I have not had the time to blog for a few weeks. In the time that has passed, Winter has settled in. The days are chill, the nights cold. There are a few inches of snow on the ground. It’s eight a.m., and the sun has just risen over the hill behind our home.

The semester is over. Grades are in; students have headed home for the Holidays. The Solstice arrives Tuesday, along with family.  Christmas is less than a week away. Now, even in the rush of Holiday preparations, we are reminded to slow down and be receptive. To wait.

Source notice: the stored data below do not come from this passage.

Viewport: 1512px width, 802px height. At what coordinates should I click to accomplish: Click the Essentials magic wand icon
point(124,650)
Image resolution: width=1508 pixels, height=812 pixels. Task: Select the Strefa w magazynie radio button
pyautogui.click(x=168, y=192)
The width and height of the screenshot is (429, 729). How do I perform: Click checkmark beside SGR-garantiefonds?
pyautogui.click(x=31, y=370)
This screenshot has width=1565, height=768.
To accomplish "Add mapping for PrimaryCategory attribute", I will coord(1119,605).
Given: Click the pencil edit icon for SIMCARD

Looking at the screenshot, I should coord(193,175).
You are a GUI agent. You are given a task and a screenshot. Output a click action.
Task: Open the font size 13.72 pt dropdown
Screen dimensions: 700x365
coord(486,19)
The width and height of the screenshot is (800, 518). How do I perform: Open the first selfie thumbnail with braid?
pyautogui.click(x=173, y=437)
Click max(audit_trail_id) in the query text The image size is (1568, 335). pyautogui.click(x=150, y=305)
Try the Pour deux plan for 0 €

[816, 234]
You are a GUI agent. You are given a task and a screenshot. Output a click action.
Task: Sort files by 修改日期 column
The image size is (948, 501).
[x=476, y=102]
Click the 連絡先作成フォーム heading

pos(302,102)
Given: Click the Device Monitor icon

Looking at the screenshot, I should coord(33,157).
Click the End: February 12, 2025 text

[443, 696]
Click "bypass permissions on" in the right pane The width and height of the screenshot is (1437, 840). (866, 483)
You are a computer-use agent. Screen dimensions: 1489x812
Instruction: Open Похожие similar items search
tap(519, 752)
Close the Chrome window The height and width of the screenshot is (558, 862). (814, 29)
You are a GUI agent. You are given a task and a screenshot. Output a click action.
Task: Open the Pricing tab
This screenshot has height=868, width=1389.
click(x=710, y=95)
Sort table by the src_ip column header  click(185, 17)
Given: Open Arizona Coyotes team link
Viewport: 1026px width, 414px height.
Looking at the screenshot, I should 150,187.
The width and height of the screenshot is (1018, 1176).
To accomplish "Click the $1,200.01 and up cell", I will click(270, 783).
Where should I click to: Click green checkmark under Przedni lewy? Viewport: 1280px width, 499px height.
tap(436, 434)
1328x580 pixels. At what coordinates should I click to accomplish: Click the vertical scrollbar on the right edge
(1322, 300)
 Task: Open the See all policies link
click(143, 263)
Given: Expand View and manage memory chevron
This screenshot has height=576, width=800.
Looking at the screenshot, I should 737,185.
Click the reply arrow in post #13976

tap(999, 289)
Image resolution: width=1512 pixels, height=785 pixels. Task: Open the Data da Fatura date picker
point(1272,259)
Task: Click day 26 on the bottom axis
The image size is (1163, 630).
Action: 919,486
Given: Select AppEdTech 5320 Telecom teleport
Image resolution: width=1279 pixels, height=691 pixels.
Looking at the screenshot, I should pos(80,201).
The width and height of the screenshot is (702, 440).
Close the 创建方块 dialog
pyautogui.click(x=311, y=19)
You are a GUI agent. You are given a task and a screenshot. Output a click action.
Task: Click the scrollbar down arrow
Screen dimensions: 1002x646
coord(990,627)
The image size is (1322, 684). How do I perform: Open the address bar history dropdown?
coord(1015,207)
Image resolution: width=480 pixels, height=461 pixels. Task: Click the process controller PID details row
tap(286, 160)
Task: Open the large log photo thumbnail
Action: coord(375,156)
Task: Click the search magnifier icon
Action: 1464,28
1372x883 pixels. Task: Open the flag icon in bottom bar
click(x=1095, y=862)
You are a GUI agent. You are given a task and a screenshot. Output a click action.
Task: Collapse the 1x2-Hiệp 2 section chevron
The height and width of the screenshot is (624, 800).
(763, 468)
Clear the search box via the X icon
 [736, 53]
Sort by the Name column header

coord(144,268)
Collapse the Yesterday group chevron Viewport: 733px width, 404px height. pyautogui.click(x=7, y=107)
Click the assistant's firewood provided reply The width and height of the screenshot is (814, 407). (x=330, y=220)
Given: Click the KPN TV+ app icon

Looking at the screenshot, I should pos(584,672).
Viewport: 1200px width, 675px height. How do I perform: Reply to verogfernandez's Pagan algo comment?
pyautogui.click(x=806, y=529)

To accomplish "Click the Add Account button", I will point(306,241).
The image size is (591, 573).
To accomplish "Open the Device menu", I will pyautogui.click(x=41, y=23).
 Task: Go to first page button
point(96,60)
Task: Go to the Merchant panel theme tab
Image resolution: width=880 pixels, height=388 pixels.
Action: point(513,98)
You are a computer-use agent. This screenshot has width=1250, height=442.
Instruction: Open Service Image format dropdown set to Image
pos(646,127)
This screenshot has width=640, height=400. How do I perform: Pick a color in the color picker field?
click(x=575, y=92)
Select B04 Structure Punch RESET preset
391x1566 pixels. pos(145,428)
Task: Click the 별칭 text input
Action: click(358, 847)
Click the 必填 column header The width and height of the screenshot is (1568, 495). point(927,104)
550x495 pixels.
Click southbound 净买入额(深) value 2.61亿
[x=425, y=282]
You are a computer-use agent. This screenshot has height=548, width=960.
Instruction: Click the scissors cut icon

Our friend, Vicki, has been making deep ritual for the Christmas season for some thirty years. Vicki’s Christmas is a rich time of waiting, of listening to the needs of that which is emerging. At the core of her practice is a forty day period, ending January 6th, Old Christmas. Yet, for Vicki, the waiting begins well before the forty days, and the results of her waiting continue to grow and unfold long after the 6th of January.

On a dark afternoon a few weeks ago, Vicki spoke to my class about her ritual practice. As I look back on that afternoon I am struck by the rapt attention of my students; no texting! I also realize my understanding of the Christmas season was again enriched by her sharing.

In the weeks that have followed my attention has been diverted from expectant waiting by the violent death of a friend, and another friend’s loss of her last parent. Yet another friend suffered a miscarriage. This morning, watching the mid-December sun rise over the hill I am reminded that not all we hold in waiting comes to fruition. I am also reminded we may not  know the full richness of what is born for a long time, perhaps not in our lifetimes.

Last night, under a bright, cloud filled, sky, the occasional flake striking my face, I undertook a shamanic journey for my lost friend. The night’s darkness was radiant, the cold immediate. I was  awash in the vastness of Nature, and the deep peace of the winter woods. Even as the denizens of the woods went about their life-and-death business of living, the forest held profound peace. As I sought to remind my friend the soul can find refuge in such moments, I sensed that neither of our hearts were entirely ready to let go and journey on. I was left with the hope that time will heal her suffering, and doors will open to peace and rebirth free of anger and thoughts of revenge.May it be so for all of us.